- [Given request]: Can you swap "three-dot menu" for "kebab menu" in everything from the start of the entries down to the line containing "Action: (196, 296)", and give those lines back with nothing else changed?

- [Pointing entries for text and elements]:
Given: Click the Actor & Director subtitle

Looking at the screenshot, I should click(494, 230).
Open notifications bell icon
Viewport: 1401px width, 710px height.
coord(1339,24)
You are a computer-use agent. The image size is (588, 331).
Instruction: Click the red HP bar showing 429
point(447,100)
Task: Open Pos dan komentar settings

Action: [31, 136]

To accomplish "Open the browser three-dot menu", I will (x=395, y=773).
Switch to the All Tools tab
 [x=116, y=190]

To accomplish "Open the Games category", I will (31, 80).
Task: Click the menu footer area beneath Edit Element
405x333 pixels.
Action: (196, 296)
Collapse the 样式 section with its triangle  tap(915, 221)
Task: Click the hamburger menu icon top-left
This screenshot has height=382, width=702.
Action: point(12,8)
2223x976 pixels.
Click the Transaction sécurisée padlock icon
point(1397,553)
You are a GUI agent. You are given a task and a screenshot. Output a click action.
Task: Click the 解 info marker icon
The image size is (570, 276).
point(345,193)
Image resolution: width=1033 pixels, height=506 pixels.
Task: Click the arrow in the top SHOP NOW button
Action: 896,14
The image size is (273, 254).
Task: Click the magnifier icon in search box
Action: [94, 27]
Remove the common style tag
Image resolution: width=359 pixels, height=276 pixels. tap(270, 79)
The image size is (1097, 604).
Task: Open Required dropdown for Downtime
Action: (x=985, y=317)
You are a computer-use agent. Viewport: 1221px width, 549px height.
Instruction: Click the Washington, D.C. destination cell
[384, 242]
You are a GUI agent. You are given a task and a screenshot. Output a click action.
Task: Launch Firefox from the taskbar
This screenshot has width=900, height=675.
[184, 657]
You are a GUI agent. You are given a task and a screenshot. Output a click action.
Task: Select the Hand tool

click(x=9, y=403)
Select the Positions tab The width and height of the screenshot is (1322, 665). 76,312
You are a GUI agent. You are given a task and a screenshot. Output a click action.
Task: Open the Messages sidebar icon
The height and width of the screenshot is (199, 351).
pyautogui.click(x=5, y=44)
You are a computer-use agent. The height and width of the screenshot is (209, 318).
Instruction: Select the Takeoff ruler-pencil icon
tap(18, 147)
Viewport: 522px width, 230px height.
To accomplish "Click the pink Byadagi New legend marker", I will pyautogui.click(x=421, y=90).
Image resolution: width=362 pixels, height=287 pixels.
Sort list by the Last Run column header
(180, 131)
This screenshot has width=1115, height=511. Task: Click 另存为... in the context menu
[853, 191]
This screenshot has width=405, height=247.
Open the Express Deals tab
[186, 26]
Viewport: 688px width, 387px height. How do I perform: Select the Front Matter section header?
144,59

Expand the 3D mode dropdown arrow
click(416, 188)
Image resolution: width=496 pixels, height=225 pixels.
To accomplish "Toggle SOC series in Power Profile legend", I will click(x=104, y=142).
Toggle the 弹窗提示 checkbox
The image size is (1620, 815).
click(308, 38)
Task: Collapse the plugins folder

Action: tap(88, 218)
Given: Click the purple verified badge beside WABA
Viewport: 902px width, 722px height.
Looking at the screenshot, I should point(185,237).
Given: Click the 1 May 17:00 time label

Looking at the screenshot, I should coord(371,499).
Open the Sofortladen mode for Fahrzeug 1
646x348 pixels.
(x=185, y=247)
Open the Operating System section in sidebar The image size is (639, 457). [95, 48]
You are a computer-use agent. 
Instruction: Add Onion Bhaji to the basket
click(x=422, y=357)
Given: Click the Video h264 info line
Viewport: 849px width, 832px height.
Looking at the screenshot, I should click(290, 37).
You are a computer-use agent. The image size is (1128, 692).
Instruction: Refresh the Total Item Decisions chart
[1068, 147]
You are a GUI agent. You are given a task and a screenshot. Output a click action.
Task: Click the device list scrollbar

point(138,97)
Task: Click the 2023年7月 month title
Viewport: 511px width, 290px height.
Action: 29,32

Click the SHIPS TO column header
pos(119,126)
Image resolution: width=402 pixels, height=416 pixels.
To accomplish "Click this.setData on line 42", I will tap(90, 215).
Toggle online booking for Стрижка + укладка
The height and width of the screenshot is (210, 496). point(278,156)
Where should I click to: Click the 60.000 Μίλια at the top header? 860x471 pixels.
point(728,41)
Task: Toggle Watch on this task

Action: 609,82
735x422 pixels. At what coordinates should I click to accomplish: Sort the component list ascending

- [Response to this task]:
Given: Click the Actor & Director subtitle

Looking at the screenshot, I should click(494, 230).
Open notifications bell icon
Viewport: 1401px width, 710px height.
coord(1339,24)
You are a computer-use agent. The image size is (588, 331).
Instruction: Click the red HP bar showing 429
point(447,100)
Task: Open Pos dan komentar settings

Action: [31, 136]

To accomplish "Open the browser kebab menu", I will (x=395, y=773).
Switch to the All Tools tab
 [x=116, y=190]

To accomplish "Open the Games category", I will (31, 80).
Task: Click the menu footer area beneath Edit Element
405x333 pixels.
Action: (196, 296)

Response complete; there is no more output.